March 2022 Tricia Maas Header Image
Credit: Copyright (c) 2017 garetsworkshop/Shutterstock. No use without permission.
I started teaching when I was 21 years old. I grew up in a town of 11,000 people, with an almost entirely white population. As a child, I considered where, not if, I would go to college and joined Teach for America as soon as I graduated. I had a desire to improve the world and narrow the education system’s existing opportunity gaps.

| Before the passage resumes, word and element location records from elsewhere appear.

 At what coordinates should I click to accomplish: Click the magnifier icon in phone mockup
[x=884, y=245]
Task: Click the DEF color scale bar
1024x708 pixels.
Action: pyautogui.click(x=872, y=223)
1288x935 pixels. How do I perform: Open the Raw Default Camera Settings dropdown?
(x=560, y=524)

But I soon realized just how unprepared I was to manage a classroom, much less one in which many students’ academic and social-emotional needs had been chronically underserved and whose cultural norms were different from my own. On my first day of teaching high school in the fall, one of my students took a picture of my butt and the class roared. I had no idea how to respond. In the weeks and months that followed, students regularly made inappropriate comments, ignored me, and put their heads down on their desks. I felt in over my head. My confidence—and my sense of efficacy—evaporated.

Stress or Success?

Being in a job that you’re failing at with no clear path to improvement feels like being lost at sea without a lifeline. These feelings are especially pronounced in stressful situations when you have little experienced or observed success to lean on (and teaching consistently ranks among the most stressful professions). My mindset became one of survival.
I spent my time blindly executing suggestions my school and Teach for America put before me. I wrote lesson plans in a prescribed format, put an agenda on the board every morning, and attempted to conference with kids in the hall when they behaved inappropriately. I tried to create systems to make success visible; my weekly “hot list,” where I listed top performers on the previous week’s assessments, was a success, but most efforts failed.

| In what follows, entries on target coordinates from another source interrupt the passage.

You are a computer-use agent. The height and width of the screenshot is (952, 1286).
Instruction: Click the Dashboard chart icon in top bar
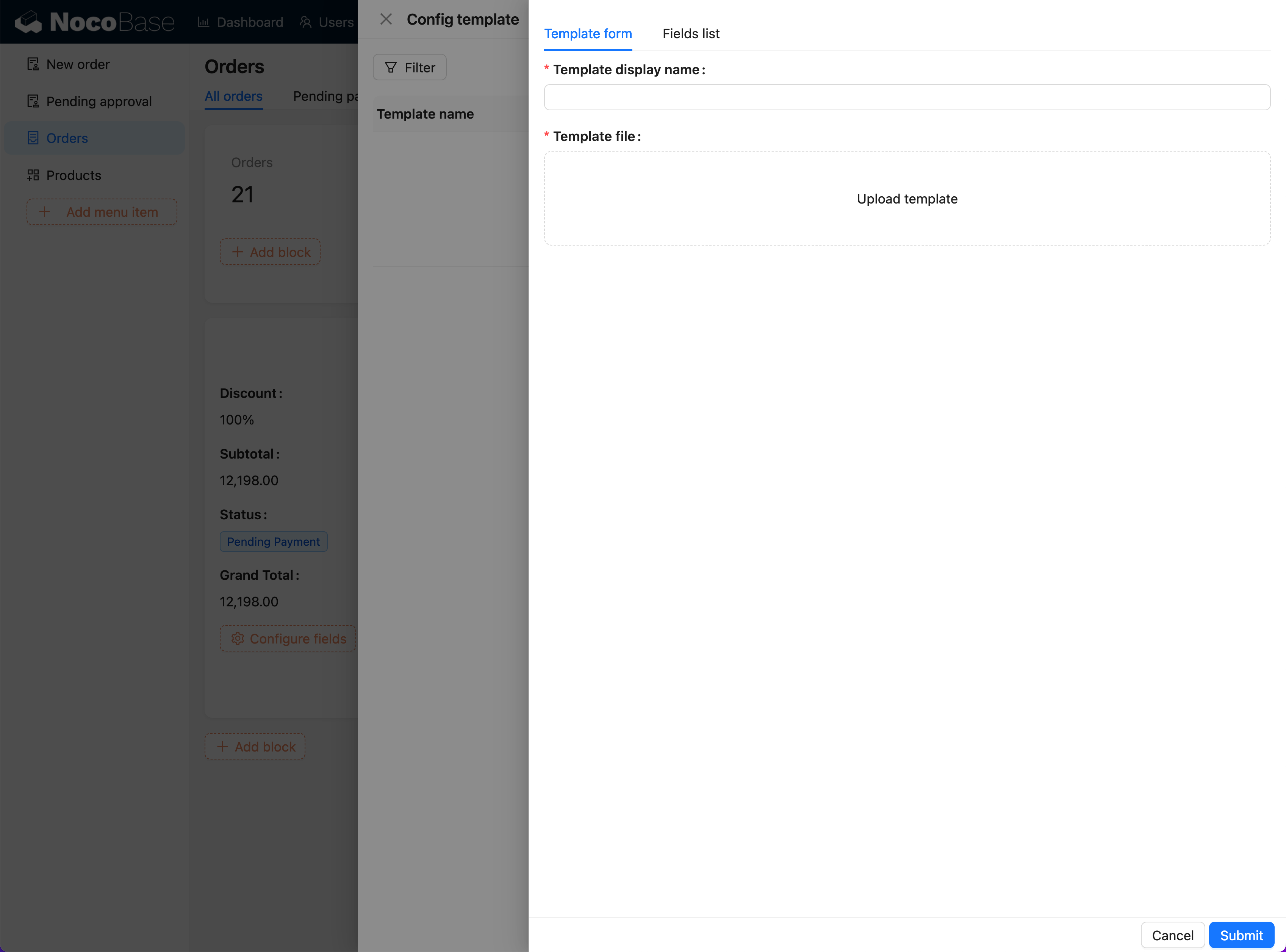pos(203,22)
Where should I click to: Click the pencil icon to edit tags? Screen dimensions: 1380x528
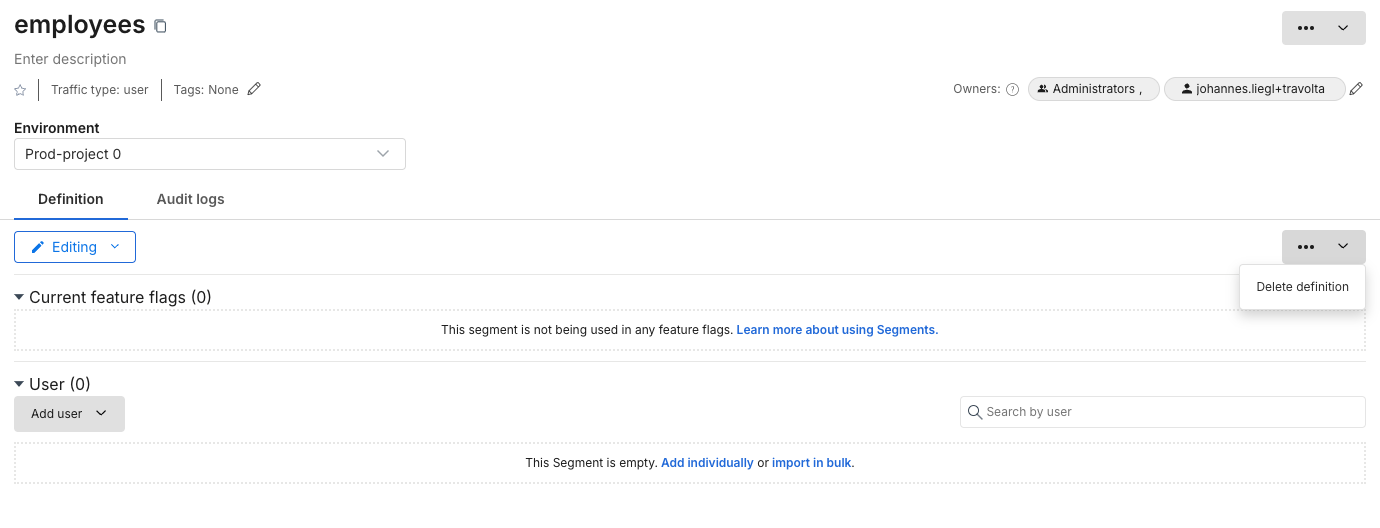pyautogui.click(x=254, y=89)
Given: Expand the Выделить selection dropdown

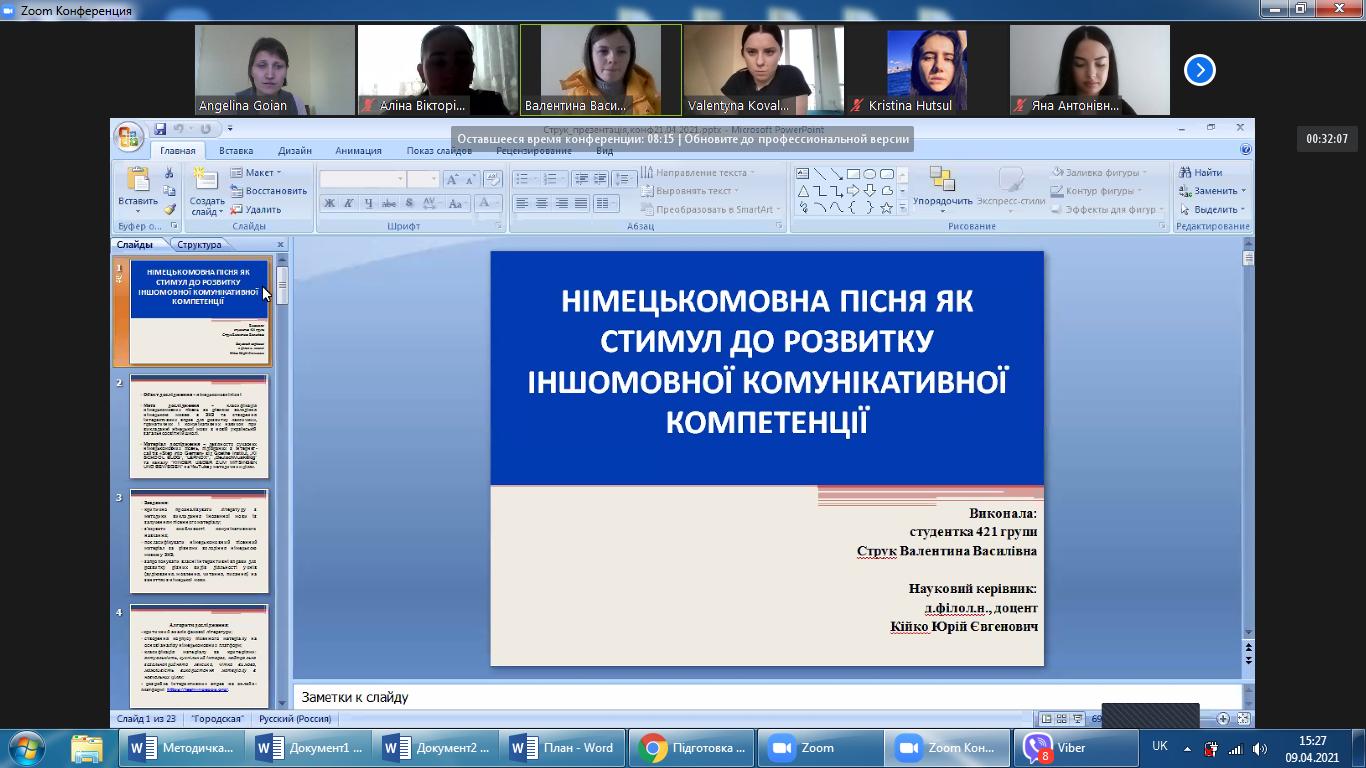Looking at the screenshot, I should tap(1212, 210).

I stood at the door during class changes and tried to find ways to get kids out of their seats (like turning worksheets into scavenger hunts). And, of course, I was supposed to assess, grade, and track performance data, all of which I instinctively did in the style that I had observed from my own teachers growing up—one that primarily evaluated rote memorization and focused on performance, as opposed to growth.
I’d like to say I recognized early that my tactics weren’t working for most of my students, who simply disengaged from my teacher-centered approach and from the assignments that lacked relevance to their lives. I’d like to say I reassessed priorities and considered my cultural background and the community needs. But I didn’t. I plowed along for two years, clinging to small wins, and feeling exhausted, unsuccessful, and frustrated by mentors and coaches who tended to flip requests for help back on me (“What do you think you should do differently?”).

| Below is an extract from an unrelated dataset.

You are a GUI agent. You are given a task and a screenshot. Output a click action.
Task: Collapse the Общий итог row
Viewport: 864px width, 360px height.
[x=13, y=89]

In my second year, I remember listening to the REM song, “What’s the Frequency, Kenneth?” and nodding to the lyric “. . .withdrawal in disgust is not the same as apathy.” I still cared deeply about addressing the systemic inequities in education, but I had withdrawn emotionally from the day-to-day work of teaching. I was disgusted with the grueling demands and the weak support I received and also with myself. By my second year of teaching, I left the classroom.  

Easing Burnout Symptoms

I began a career in education research in large part to understand what happened during those early teaching years. What should I have done differently? How could the school system have supported me better? Should I have been there at all? If not, who should have been there, and how could education systems have helped them to be successful?
These are big questions, with complex answers. But often nestled in the middle of those answers is teachers’ sense of self-efficacy, or teachers’ “judgment of his or her capabilities to bring about desired outcomes of student engagement and learning, even among those students who may be difficult or unmotivated” (Tschannen-Moran & Hoy, 2001, p. 783).
Conceptual frameworks describing the inputs and outcomes of teacher self-efficacy tend to have bidirectional arrows. That is, scholars recognize that teachers’ self-efficacy is complex and necessitates a combination of factors. External stressors, social supports, and teachers’ emotional stress responses all influence their self-efficacy, which in turn influences job satisfaction, engagement, and burnout. Teachers with a strong sense of self-efficacy tend to be more engaged and satisfied with their work and less inclined to leave the teaching profession (Skaalvik & Skaalvik, 2016). Teacher self-efficacy is also linked to student achievement, motivation, and students’ own sense of efficacy (Tschannen-Moran & Hoy, 2001). In short, research makes clear that teacher self-efficacy is positively associated with desirable outcomes for schools.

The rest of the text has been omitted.